NWSC is a data.frame with the variables:
Day The time in days (and fractions of a day).
Yload Power load on the Yellowstone supercomputer in Kw.
Mpower Power used to cool the computer in Kw
Otemp Outside temperature in degrees F
RH Outside relative humidity (0-100 scale)
Wbulb Wet bulb outside temperature ( related to humidity).
The cooling of Yellowstone is done by large chilling units outside the buildings and these are effected not only by the outside temperature but also by the humidity. The goal is to predict the amount of mechanical power needed based on these variables and also based on the power load on the supercomputer. (It is possible that the more power Yellowstone draws the more it will need to be cooled.) There seem to be some periods of spiky power usage and you should not only consider the entire time window but also omit two sections. The first question omits this period from the data set.
You can do this by
I1<- (NWSC$Day>= 5) & (NWSC$Day<= 6.765620) I2<- (NWSC$Day>= 17) & (NWSC$Day<= 18.5) strange<- I1 | I2 # | means logical OR OK <- !strange # ! means logical NOT NWSC2 <- NWSC[OK,]
To create the omitted data frame variables:
1)  Using NWSC2 create a model in lm to predict Mpower from the other variables. Include a summary of your fit. Be sure to include as many variables as you think are important. How useful is the power consumption of Yellowstone for predicting Mpower? What is the most important variable?
2)  Create a plot of the residuals as function of time.
Are there any patterns?
3)  Apply this model to the full data (NWSC) how does your fit change? How does the residual standard error change?
4)  Use the predict function and your lm fit to NWSC2 to predict the omitted data. (See lectures 8a and 8b from class for some background on using predict ). Find the residuals for these points and report the standard deviation ( sd function).

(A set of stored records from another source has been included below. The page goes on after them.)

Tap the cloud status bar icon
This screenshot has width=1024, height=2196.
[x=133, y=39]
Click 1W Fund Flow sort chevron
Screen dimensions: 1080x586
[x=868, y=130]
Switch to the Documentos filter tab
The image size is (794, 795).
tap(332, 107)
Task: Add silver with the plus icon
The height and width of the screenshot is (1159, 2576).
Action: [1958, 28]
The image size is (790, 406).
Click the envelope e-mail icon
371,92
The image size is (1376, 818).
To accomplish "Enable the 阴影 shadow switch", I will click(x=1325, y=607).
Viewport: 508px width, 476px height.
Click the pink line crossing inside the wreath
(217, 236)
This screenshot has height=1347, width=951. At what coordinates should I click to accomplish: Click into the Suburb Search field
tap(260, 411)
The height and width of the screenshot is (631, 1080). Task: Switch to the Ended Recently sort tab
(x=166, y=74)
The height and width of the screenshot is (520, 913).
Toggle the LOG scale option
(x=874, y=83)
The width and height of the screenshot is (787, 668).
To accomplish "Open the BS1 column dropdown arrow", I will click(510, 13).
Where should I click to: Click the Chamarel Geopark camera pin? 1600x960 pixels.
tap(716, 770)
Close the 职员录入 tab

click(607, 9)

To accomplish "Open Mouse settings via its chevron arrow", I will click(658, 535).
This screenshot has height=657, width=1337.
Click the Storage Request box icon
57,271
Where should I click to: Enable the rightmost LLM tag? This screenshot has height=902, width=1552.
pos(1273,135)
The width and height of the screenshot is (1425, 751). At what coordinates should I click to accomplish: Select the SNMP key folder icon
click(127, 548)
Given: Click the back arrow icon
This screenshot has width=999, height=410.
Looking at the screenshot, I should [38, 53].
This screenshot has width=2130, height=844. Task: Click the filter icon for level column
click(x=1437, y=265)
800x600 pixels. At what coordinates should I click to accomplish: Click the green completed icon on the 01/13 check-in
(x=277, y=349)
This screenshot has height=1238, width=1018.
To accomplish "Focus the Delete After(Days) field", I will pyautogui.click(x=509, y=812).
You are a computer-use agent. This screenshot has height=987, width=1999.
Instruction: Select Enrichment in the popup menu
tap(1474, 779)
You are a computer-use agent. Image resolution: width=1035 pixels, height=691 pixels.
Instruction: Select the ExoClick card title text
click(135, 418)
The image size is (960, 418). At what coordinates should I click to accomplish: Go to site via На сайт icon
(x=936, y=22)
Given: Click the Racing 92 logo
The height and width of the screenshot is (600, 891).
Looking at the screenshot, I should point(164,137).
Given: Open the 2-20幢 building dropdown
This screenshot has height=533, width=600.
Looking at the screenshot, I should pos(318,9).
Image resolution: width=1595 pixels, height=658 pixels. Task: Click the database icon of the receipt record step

5)  How are the "residuals" you found in 4) different from the ones in 3)?
6)  Add the residuals from 4) to your plot in 2) and comment on any patterns. ( e.g. use the points function with a different color to add these new values.)
7)  Find a data set on your that you think is suitable to answer a specific question or hypothesis using regression (i.e. the lm function.). Clearly describe the source of your data set and your question.
8)  Analyze your data set and explain how this analysis addresses your question. It may be that in the final analysis the data is not adequate to give a final answer to your question. This is OK but be sure to explain why the data falls short.